This one came across my desk. “Coach awhile back you mentioned a book titled, So Good They Can’t Ignore You” What lessons for racquetball can you draw from that book. The person who read the book plays racquetball I think and coaches it. How could you miss this blurb?
“Chapter four-paraphrasing here: two mindsets-the passion mindset-quite simply says, what value does my job offer me? The craftsman mindset is “what value am I producing in my job?”. This explains the clash of many mindsets in our great sport. When people looking what they can get out of racquetball they will not understand people trying to improve their craft. If you are trying to become better at what you do, and this includes coaches, you are working every day to get better. Now, the title of the book. How do you get recognition? Get so “Good they can’t ignore you”. So rather than focusing on marketing yourself (passion driven) work on getting better at your craft (craftsman driven). Funny the author uses the word craftsman.
Kane Waselenchuk in an interview at the 2013 US Open used this sentence, when asked how he explains his dominance in our sport, “Each day I try to get better at my craft.”

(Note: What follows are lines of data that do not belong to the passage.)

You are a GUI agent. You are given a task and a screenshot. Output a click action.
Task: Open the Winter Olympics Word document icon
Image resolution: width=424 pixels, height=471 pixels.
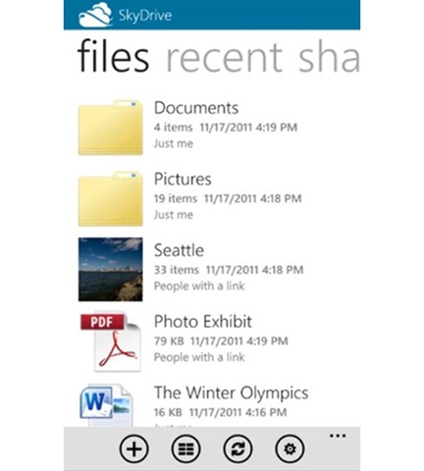click(107, 405)
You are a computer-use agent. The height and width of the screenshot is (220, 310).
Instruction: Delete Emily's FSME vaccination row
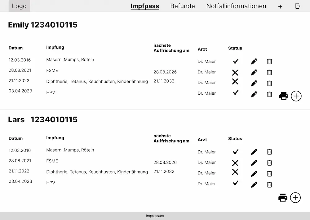(x=269, y=72)
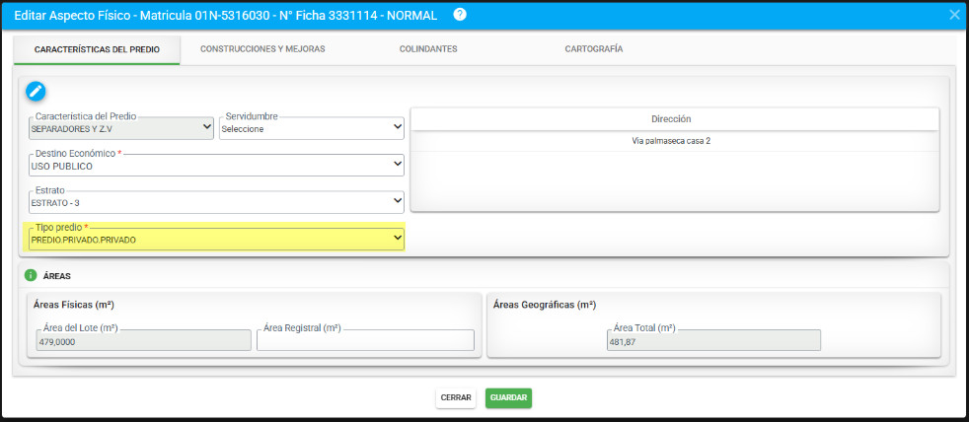Click into the Área Registral field
Screen dimensions: 969x422
tap(365, 341)
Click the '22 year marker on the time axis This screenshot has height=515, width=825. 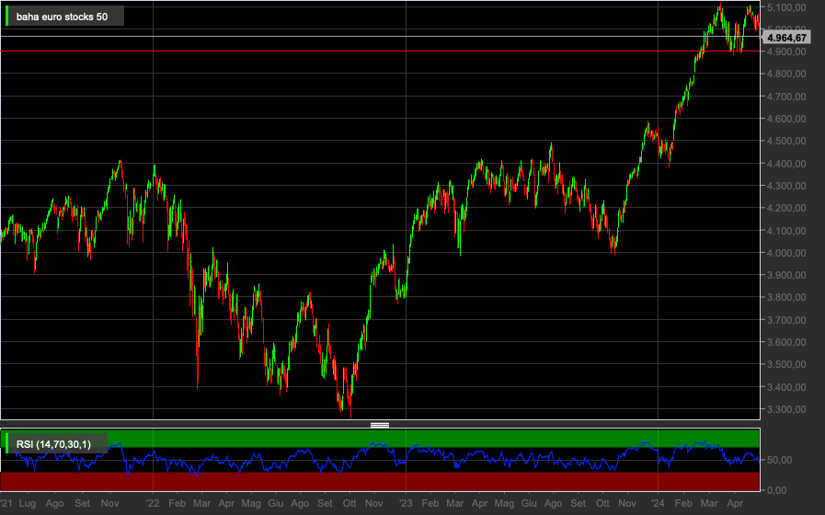pos(152,503)
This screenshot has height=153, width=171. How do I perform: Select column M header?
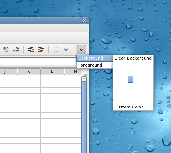73,72
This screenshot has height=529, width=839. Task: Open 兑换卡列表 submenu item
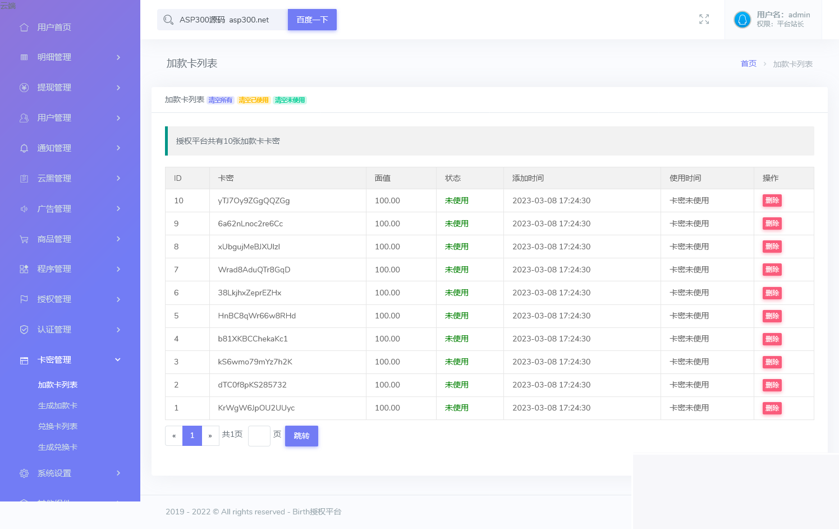(58, 426)
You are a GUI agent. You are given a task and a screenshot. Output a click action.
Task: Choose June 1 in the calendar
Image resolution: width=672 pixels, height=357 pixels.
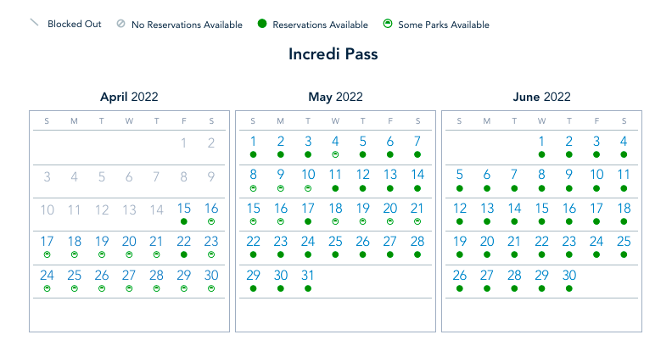[541, 142]
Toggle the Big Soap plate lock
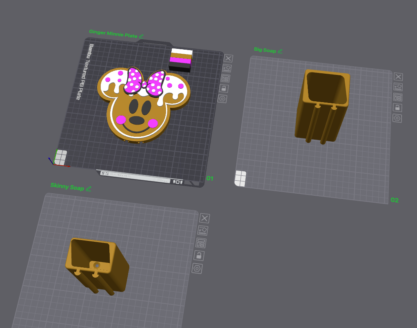Screen dimensions: 417x328 pos(397,107)
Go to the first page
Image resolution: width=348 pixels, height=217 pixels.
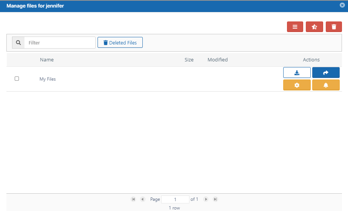coord(133,199)
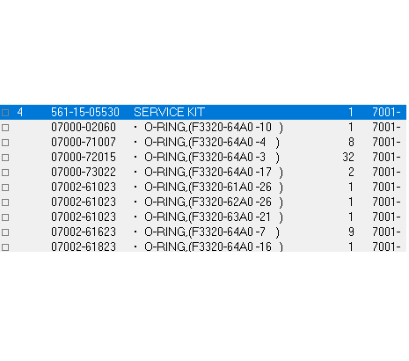This screenshot has height=361, width=409.
Task: Click part number 07002-61623
Action: coord(84,232)
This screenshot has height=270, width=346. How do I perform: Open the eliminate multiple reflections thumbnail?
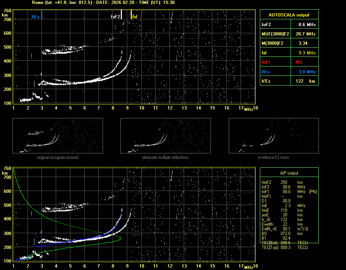pos(165,136)
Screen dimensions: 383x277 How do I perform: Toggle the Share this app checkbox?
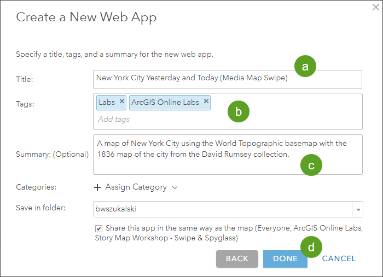point(98,228)
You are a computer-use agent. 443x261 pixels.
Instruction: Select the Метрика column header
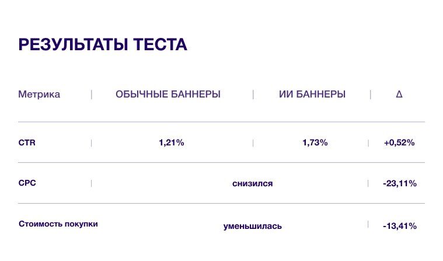(x=39, y=94)
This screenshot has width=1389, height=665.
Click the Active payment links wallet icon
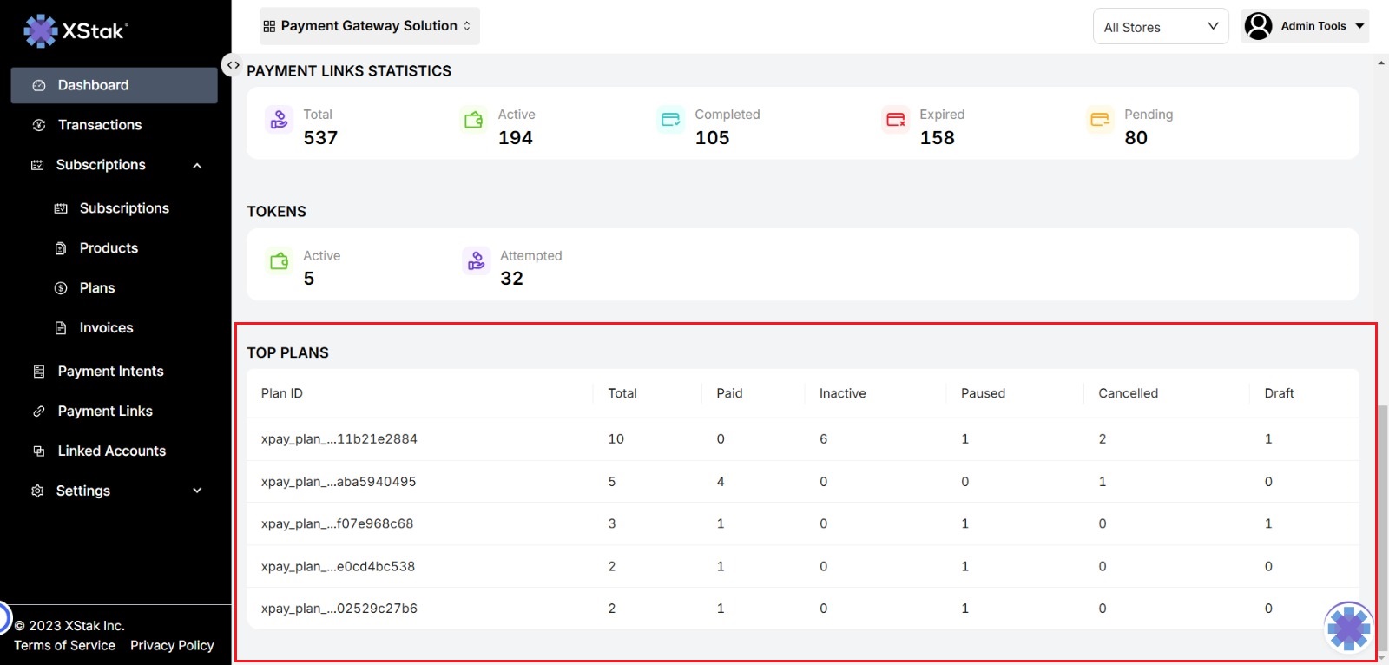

In a conversation one of my athletes relayed to me, an opponent asked “What does Winterton Teach?”
My athlete answered, “He is constantly changing and learning so we never know what to expect in a practice session. He adapts to what we need , so we don’t adapt to one set style of play, but to an all around game.”
Watching matches from Novice to pro, on video and in person, has led me to continue challenging athletes much the way I challenged myself when I played. It works because players who stay with me continue to improve. Of course much of that falls on the women and men I work with. They are motivated, hard-working, athletes and for that I am blessed!